More seniors use reverse mortgages to raise cash

July 3, 2012 | Comments Off on More seniors use reverse mortgages to raise cash

Reverse mortgages can give seniors cash to buy groceries and medicine.
By Mark Koba,

Finding themselves financially strapped, more seniors at an earlier age are trying to get reverse mortgages on their homes in order to survive, according to a new report.

The study says the percentage of people aged 62 to 64 applying for reverse mortgages has increased 15 percent since 1999.

The reason for the dramatic upswing among “younger” seniors is simple, the report concludes: They need the money.

“The average age for taking out reverse mortgages has been around 71,”  explains Sandy Timmerman, director of the MetLife Market Institute who conducted the survey with the National Council on Aging.

“But with job losses, higher debt and living costs, more and more of the ‘younger’ seniors are looking at reverse mortgages as a way to pay their bills and keep their homes,” Timmerman adds. “It shows the devastation some seniors have gone through since the financial downturn.”

Reverse mortgages — which allow homeowners to borrow against the value of their homes — have been around since the early 1960s, but have grown in popularity. TV commercials with celebrities such as Henry Winkler, Robert Wagner and Fred Thompson promoting reverse mortgages, are rampant during weekends and late night viewing hours.

 But whether it’s the ads, the financial necessity, or both — reverse mortgages have become attractive to more seniors. In 2010 alone, more than 80,000 Americans over 62 years old finalized a reverse mortgage. That’s up from 25,000 in 1995.

 ‘It’s not surprising that more seniors are doing this at an earlier age,” says Karl Byrd, CFP, vice president at Security Ballew Wealth Management. “We live in a time when people are not planning for their retirement or can even get out of debt. Some seniors can’t even buy groceries right now.”

 The increase in the number of reserve mortgages may simply be due to the growing number of seniors, poor or not, says Gregg Smith, COO of the lending firm, One Reverse Mortgage.

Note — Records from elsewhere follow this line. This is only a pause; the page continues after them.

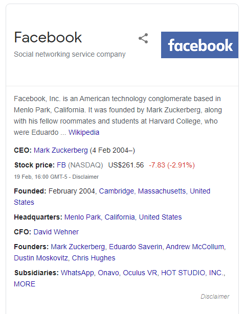This screenshot has width=246, height=314.
Task: Open the Disclaimer link under stock price
Action: click(85, 177)
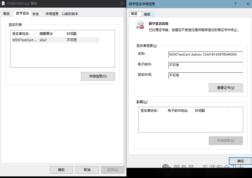
Task: Open the 安全 tab
Action: pyautogui.click(x=36, y=14)
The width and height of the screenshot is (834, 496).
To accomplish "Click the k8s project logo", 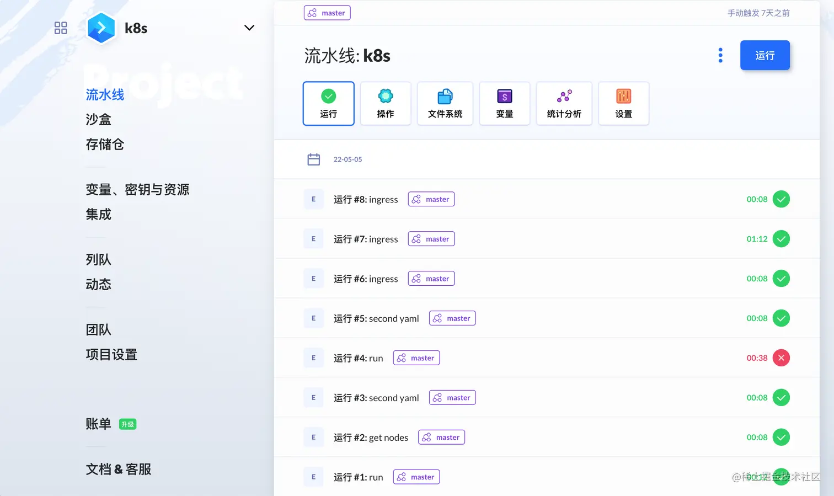I will 101,28.
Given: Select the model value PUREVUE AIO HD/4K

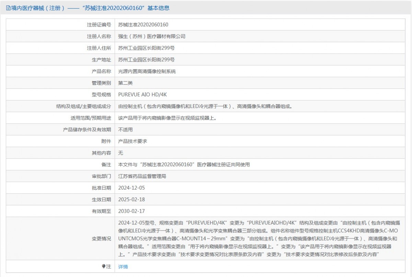Looking at the screenshot, I should click(x=142, y=95).
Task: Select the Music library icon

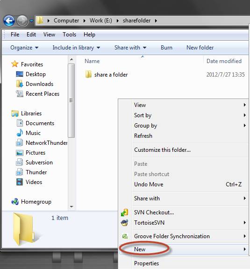Action: coord(20,133)
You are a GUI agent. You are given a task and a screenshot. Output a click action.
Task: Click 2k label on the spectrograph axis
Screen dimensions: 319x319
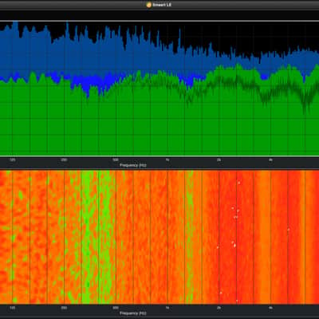pos(219,308)
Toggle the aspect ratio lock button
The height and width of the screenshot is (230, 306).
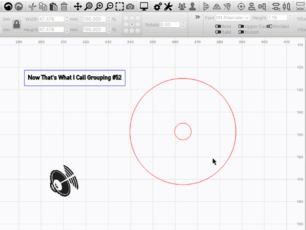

“We’ve noticed the age range for reverse mortgages getting ‘younger’ for us,” Smith says. “But when you figure that some 10,000 people a day reach 62 in the U.S., we’re seeing this grow among all seniors and believe it will get even bigger in the next 10 years.”

Another selling point for reverse mortgages is the gain of respectability.

“Those ads aside, reverse mortgages are getting rid of the bad reputation they’ve had in the past,” says Mark Goldman, a real estate professor at San Diego State University and a real estate investor, who’s handled reverse mortgages for some of his clients — including his in-laws.

“The loans are backed by the government and more financial planners are looking at them as a viable option for their clients,” Goldman goes on to say. “With mortgage rates low, and reverse loan fees dropping, they can make good sense.”

How a reverse mortgage works is fairly simple. Designed for those 62 or older, a homeowner gets a lump sum or a payout for the equity in their house. The loan, with interest, does not have to be repaid until the last surviving homeowner moves out of the property or passes away.

There’s no income or credit check and even if a senior is in foreclosure — and as long as the house has equity — they are eligible. All who apply must meet with an independent home loan counselor to discuss the ins and outs of getting a reverse mortgage.

Reverse mortgage loans are not taxable, and generally don’t affect Social Security benefits. Most loans have adjustable rates and can be re-financed, while some have fixed rates.

But they do come with a price tag and tight restrictions. Previous loans have to be paid off. Closing costs can add up — the average is about $2,000 to $3,000 depending on location. And there’s no free ride when it comes to property taxes and mortgage insurance — they have to be paid by the homeowners to keep the house.

Homeowners must use the house as their main residence, and if the homeowner dies or wants to sell, the proceeds must go to pay off the loan.

Another warning signal — reverse loans can use up all or most of the equity and leave seniors with fewer assets as they grow older. And the loans are geared toward older seniors. The older someone is, the more credit is available. That’s why most reverse mortgages have been taken out by people in their 70’s. That is until now.

“Weaker economic conditions are pushing ‘younger seniors’ to go for any amount of money they can get at an earlier age,” says Timmerman.

“The people we surveyed in the younger age range applying for the loans were clear about their needs for financial help,” Timmerman says. “They didn’t seem like they could wait.”

At a time when more seniors in the U.S. are facing poverty — some 15.9 percent are considered poor — it’s not surprising to see the move to reverse mortgages, says Mark Goldman.

“I saw a an older woman at the drugstore the other day, asking her pharmacist to please cut the costs of her medicine,” Goldman adds. “When you see seniors facing rising health care costs, and as they lose jobs and see 401(k) returns shrink, it’s going to be tough not to look at a reverse loan.”